Compute the bounded-until probability sequence.

Parameters:
  • kernel – Markov-chain kernel (dense or compact).

  • vec_label_fn – Vectorized labeling matrix (n_atoms, S).

  • atom_dict – Mapping from atom string to row index.

  • max_k – Local horizon (inclusive). If None, defaults to bound_param.

Returns:

Float64 array of shape (max_k + 1, S).

sat(kernel: ndarray | Tuple[ndarray, ndarray], vec_label_fn: ndarray, atom_dict: Dict[str, int]) ndarray[source]

Threshold \(\mathbb{P}_{\ge p}[\Phi_1\ U^{\le B}\ \Phi_2]\).

Parameters:
  • kernel – Markov-chain kernel (dense or compact).

  • vec_label_fn – Vectorized labeling matrix (n_atoms, S).

  • atom_dict – Mapping from atom string to row index.

Returns:

Float64 array of shape (S,) in {0.0, 1.0}.

class masa.common.pctl.Always(prob: float, bound: int, subformula: BoundedPCTLFormula)[source]

Bases: BoundedPCTLFormula

Bounded PCTL always operator \(G^{\le B}\) with probability threshold.

This represents:

\[\mathbb{P}_{\ge p}[G^{\le B}\,\Phi].\]

MASA implements bounded always via duality:

\[G^{\le B}\Phi \equiv \neg(\top\ U^{\le B}\ \neg\Phi),\]

with the threshold transformation \(p \mapsto 1-p\) applied to the inner until.

Parameters:
  • prob – Probability threshold \(p \in [0,1]\).

  • bound – Local bound \(B\).

  • subformula – Subformula \(\Phi\).

Variables:
  • prob – Probability threshold.

  • bound_param – Local bound.

  • subformula – Nested formula.

  • _inner – Desugared formula (internal) built from Neg, Until, and Truth.

property _bound: int

Total bound delegated to the desugared inner formula.

_prob_seq(kernel, vec_label_fn, atom_dict, max_k=None)[source]

Delegate probability-sequence computation to _inner.

sat(kernel, vec_label_fn, atom_dict)[source]

Delegate probability-sequence computation to _inner.

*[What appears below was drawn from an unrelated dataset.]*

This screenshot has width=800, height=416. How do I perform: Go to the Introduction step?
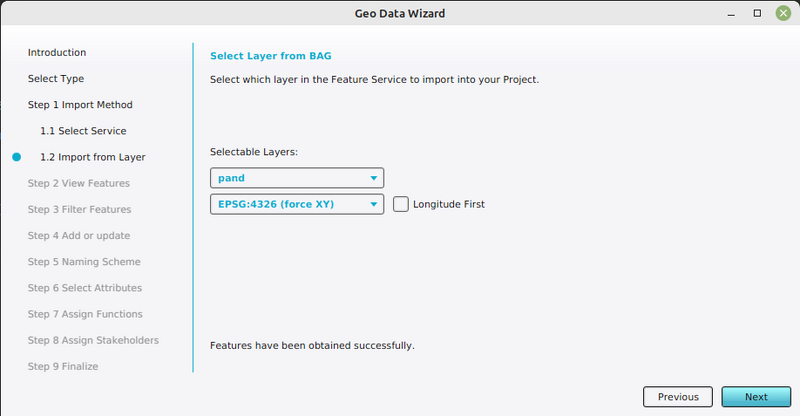coord(57,52)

class masa.common.pctl.Eventually(prob: float, bound: int, subformula: BoundedPCTLFormula)[source]

Bases: BoundedPCTLFormula

Bounded PCTL eventually operator \(F^{\le B}\) with probability threshold.

This represents:

\[\mathbb{P}_{\ge p}[F^{\le B}\,\Phi].\]

MASA implements bounded eventually as a bounded until:

\[F^{\le B}\Phi \equiv \top\ U^{\le B}\ \Phi.\]
Parameters:
  • prob – Probability threshold \(p \in [0,1]\).

  • bound – Local bound \(B\).

  • subformula – Subformula \(\Phi\).

Variables:
  • prob – Probability threshold.

  • bound_param – Local bound.

  • subformula – Nested formula.

  • _inner – Desugared formula (internal) built from Until and Truth.

property _bound: int

Total bound delegated to the desugared inner formula.

_prob_seq(kernel, vec_label_fn, atom_dict, max_k=None)[source]

Delegate probability-sequence computation to _inner.

sat(kernel, vec_label_fn, atom_dict)[source]

Delegate satisfaction evaluation to _inner.